There are many, many recipes out there for Hoppin’ John so this one is an adaptation of several. I was incredibly pleased with the result. It’s lasted me several meals and last night I even turned it into a nacho dinner of sorts.
I do have to admit that my husband didn’t care for it, but I’m pretty sure I nailed down the reasons. One – although no sugar is added it does have a bit of a sweet flavor which isn’t his cup of tea. Two – I like my beans to have a firm texture and he does not. So if you are in my camp as far as your preferences I have no doubt that you will love this hearty dish!
Makes: 4 to 6 servings
2 cups black-eyed peas, soaked overnight, drained and rinsed
2 thick-cut slices pastured Heritage-breed bacon
2 stalks celery, chopped
1 small onion, diced
3 cloves garlic, minced
2 tsp dried oregano
1 tsp ground cumin
1 tsp chili powder
½ tsp smoked paprika
1 tsp salt
½ tsp black pepper
1 bay leaf
1 ½ cups dry brown rice, cooked according to package directions
Chives for garnish
In a heavy sauce pot, heat the bacon over medium heat until the fat renders and becomes bubbly. Add the celery and onion, increase the heat to medium-high and cook for about 5 minutes or until vegetables are tender. Add the garlic and cook an additional minute.

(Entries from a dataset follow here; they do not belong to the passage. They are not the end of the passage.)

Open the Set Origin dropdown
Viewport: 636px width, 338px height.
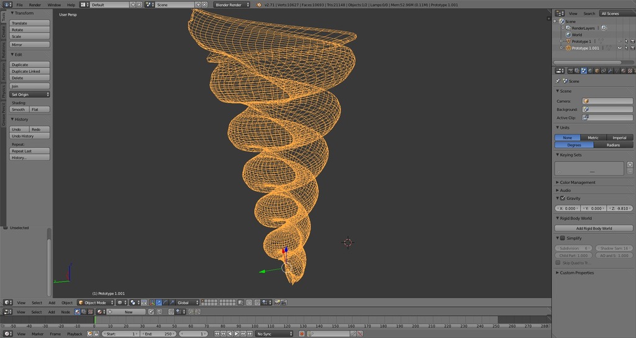(30, 95)
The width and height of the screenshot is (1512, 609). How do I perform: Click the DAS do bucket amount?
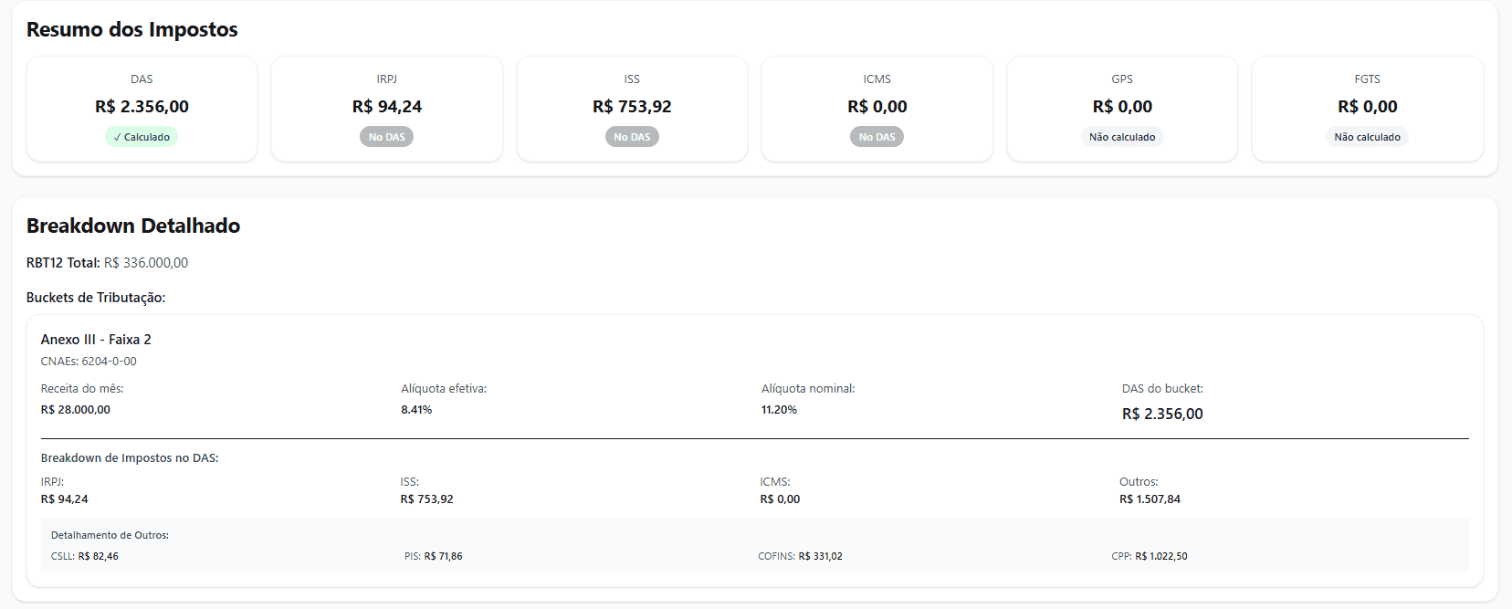(1162, 414)
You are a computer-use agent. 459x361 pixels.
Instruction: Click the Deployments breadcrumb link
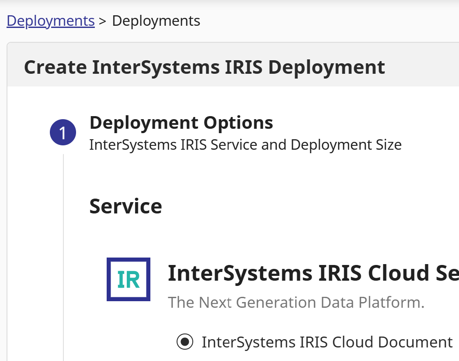50,21
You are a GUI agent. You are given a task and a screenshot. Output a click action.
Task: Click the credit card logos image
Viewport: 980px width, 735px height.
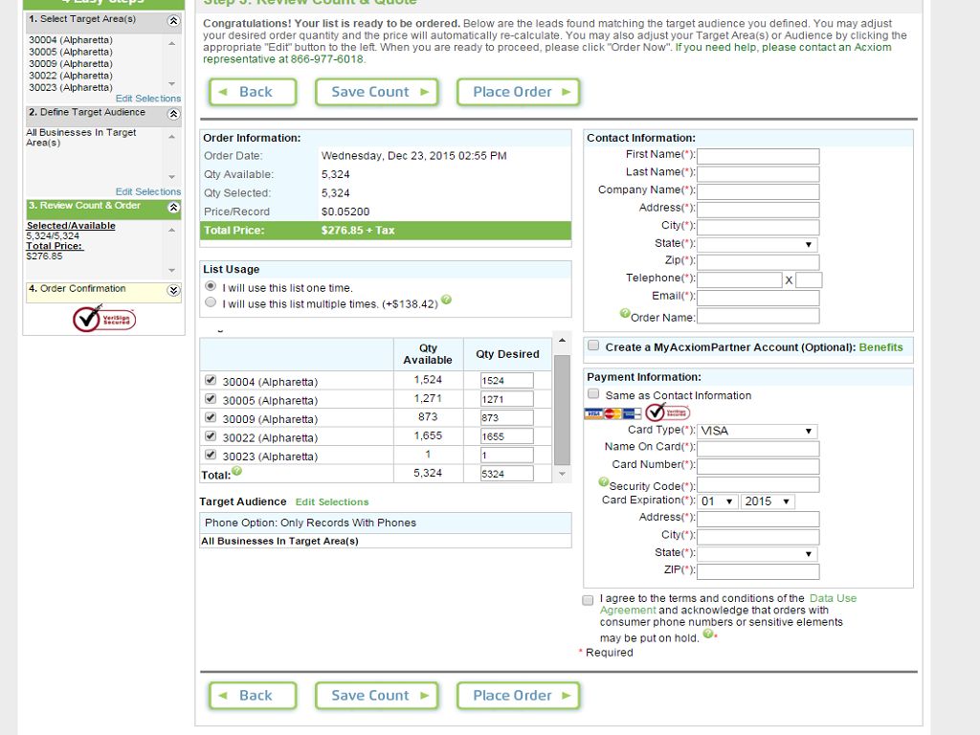[613, 413]
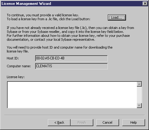
Task: Click the 'Computer name:' label
Action: point(19,66)

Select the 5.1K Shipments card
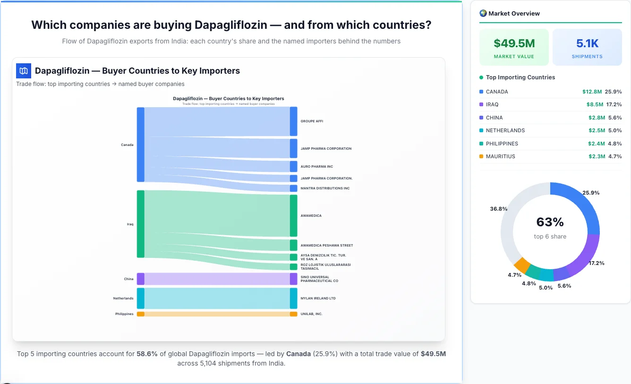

Stir in the oregano, cumin, chili powder, smoked paprika, salt and pepper. Add the drained black-eyed peas. Add enough water, to just barely cover the peas. Add the bay leaf.
Bring to a boil and reduce to a simmer. Simmer partially covered for 30 to 45 minutes, stirring occasionally. Once the peas reach your desired tenderness, remove the pot from heat and remove the bay leaf.
Serve over brown rice, or stir in the brown rice into the pot before serving. Garnish with chopped chives.